Le cas le plus préoccupant est celui de l’Afrique subsaharienne. Le taux de croissance de la demande alimentaire anticipé entre 2000 et 2030 (2,83 % par an) est dû essentiellement à l’expansion démographique. Il dépasse très largement le rythme d’augmentation actuel de la productivité agricole (0,5 % par an). Si cet écart perdure, les agriculteurs africains ne satisferont que 13 % des besoins en nourriture du sous-continent en 2030.
En revanche, indique le GAP Report, l’Amérique latine et l’ex-URSS devraient accroître sensiblement leurs exportations agricoles à moyen terme. Quant aux pays développés, où la productivité globale des facteurs en agriculture atteint les niveaux les plus élevés, ils seront en mesure de continuer à dégager des excédents
« si leurs investissements dans la science et la technologie sont suffisamment robustes ».
C'est le point crucial : les taux actuels de croissance de la productivité agricole sont la conséquence de décisions d’investissement prises il y a au moins dix ans. Les efforts consentis aujourd’hui pour la recherche et le développement (R&D) dans l’agriculture porteront leurs fruits dans les prochaines décennies.

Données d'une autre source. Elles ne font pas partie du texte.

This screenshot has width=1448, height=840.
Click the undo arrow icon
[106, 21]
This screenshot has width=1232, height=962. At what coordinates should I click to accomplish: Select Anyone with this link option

Or les dernières statistiques en la matière suscitent quelques inquiétudes.
Selon le rapport
ASTI Global Assessement of Agricultural R&D Spending, publié peu après le 2012 GAP Report, les dépenses publiques de recherche-développement en agriculture, financées par les Etats et les bailleurs internationaux, se sont accélérées dans les pays en développement entre 2000 et 2008. Mais l’accroissement de ces investissements est principalement le fait des pays à revenu intermédiaire, notamment la Chine, l’Inde et le Brésil (+ 4,4 % par an). Dans les pays à faible revenu, qui comprennent la majorité des pays d’Afrique subsaharienne, les dépenses publiques de R&D agricoles ont progressé deux fois moins vite (+ 2,1 % par an). Elles ont même diminué dans plusieurs pays d’Afrique francophone, comme le Burkina Faso et le Togo.
Situation paradoxale, car dans les pays les plus pauvres, l’agriculture fournit près de 30% du produit intérieur brut et contribue donc de manière décisive à la croissance économique et à la réduction de la pauveté.
« Nous sommes très préoccupés par le fait que, à moins que les dépenses augmentent de manière spectaculaire, les petits agriculteurs dans les pays plus pauvres continueront de manquer des connaissances et des technologies essentielles pour subvenir à leurs besoins et pour soutenir la résilience de la production face aux défis à venir », déplore un des auteurs du rapport ASTI.
La situation économique de l’Afrique s’améliore, comme en témoignent la forte croissance et le désendettement de nombreux pays. Mais le délaissement de la recherche agricole menace d’aggraver l’insécurité alimentaire et de creuser les inégalités sociales, au détriment du monde rural.